Is your home studio holding you back?

You’ve done all the right things to get started in Voice Over.
Attended courses/ workshops and/or had some professional coaching/ mentoring and along the way putting in LOTS of practise, recording anything you could get your hands on. You feel like you’re ready to really put yourself out there and start pitching for some paid work so you jump onto some casting websites and start auditioning.

For any independent, self-recording voice over artist this is the hard part. You feel like you’re nailing the brief for each audition but you’re just not landing jobs. Here are some thoughts on why that may be.

Firstly, remember that Voice Over is competitive. There are a LOT more people doing it now, and while there is also a much greater variety of work you could be part of a very large pool of talent pitching for the same job.

Are you really ready? Don’t directly compare yourself with other Voice Over Artists but DO listen to them. Are you confident with your reads? How many times do you need to read a script to get a great take? Are you just reading the words and hoping they like the sound of your voice or are you truly delivering the meaning and feeling of the script. A voice that’s easy on the ear is a start but a voice that can really sell a product or make the listener feel something and take them on a journey is better.

Does your recording sound like it was done in a cupboard?
Yes. That’s a serious question.
As someone who regularly casts Voice Over Artists who record in their own studios I need to let you know this – If I can hear the walls in your recording it’s a deal breaker.
What I mean by this is that if you’re recording space isn’t acoustically treated, the sound of your voice will bounce off the walls (and other hard surfaces) and be captured by the microphone. An extreme example of this is when you sing to yourself in the bathroom and your voice comes booming back at you thanks to all those lovely tiled surfaces. Great for singing to yourself, not so much for recording.
When faced with the choice of voice talent who have the right vocal age/tone for a script and skills to deliver it. If the requirement is they are recording in their own studio, the best recording sound will win.

It’s not as hard to get right as you think.
Firstly, unless your home studio solution is one of the commercially available standalone booths, you’ll never achieve anything close to sound proof. I hear a lot of people talk about sound proofing but what they are really talking about is sound deadening, acoustically treating the space to absorb sound that would normally be reflected off walls and other hard surfaces.

Jump onto eBay and search “Studio Acoustic Foam”. A few packs of these on walls and the ceiling will make a big difference to your recording space and they’re not that expensive. Add to that plenty of soft furnishings, even stuffed toys and your rooms is going to sound much less ‘roomy’. You can achieve the same in a walk-in robe that has plenty of clothes hanging up in it also.
The key here is to experiment both with what you can do to change the sound of the room, but also in where you have your microphone placed in the room and even what type of microphone you’re using. For example a mini-shotgun microphone such as a Sennheiser 416 is much more forgiving than a larger diaphragm Rode NT1 in a less than perfect room as the 416 has a much tighter pickup pattern.

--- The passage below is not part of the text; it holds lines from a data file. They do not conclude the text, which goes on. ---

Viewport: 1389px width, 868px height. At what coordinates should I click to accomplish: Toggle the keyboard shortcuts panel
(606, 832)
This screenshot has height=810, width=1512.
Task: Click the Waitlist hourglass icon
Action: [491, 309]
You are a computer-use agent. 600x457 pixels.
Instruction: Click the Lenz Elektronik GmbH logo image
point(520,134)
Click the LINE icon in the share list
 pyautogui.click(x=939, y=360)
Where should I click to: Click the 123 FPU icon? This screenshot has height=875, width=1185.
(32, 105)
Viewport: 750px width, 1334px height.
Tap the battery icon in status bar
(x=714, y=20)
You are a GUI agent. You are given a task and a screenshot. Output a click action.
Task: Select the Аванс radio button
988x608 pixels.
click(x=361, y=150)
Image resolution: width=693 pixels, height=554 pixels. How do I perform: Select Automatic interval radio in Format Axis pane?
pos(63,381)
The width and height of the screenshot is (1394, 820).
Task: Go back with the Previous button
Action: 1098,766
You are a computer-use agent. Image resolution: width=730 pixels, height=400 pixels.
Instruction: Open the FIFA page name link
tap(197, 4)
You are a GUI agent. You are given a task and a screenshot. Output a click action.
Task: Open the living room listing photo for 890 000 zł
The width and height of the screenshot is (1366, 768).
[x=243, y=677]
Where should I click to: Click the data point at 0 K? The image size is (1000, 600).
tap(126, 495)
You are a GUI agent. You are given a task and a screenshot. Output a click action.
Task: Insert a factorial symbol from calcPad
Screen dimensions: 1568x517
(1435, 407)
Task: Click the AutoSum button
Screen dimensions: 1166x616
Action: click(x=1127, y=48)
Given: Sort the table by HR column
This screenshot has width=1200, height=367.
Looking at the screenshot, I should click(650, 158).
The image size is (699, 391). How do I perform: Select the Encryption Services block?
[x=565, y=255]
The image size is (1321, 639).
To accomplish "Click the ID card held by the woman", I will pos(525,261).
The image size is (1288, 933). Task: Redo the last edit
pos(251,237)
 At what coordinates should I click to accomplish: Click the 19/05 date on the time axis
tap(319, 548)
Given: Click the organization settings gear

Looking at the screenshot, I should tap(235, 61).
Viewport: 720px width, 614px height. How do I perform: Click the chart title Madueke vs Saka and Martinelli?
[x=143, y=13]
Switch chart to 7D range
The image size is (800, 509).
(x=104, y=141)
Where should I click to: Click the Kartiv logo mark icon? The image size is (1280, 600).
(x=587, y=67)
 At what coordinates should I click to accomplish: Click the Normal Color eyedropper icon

If noise is your problem then mitigation is your solution, not post-production. This may mean you need to record at times when there is less external noise (such as traffic) or turning the heating/cooling off while recording to eliminate ambient sounds. While there are some excellent noise removal tools available you need to understand that when they remove the noise they can also degrade the quality of your voice recording. If the person receiving your recording is an experienced sound engineer they will want a completely raw, unprocessed recording – so no noise reduction applied either.

Now that I’ve laid all that out for you it’s also important to know that it also works the other way. You can have a $5000 Microphone and a StudioBricks Voice Booth but if you don’t have the Voice Over Skills to go with the professional hardware you’re not getting your investment back any time soon.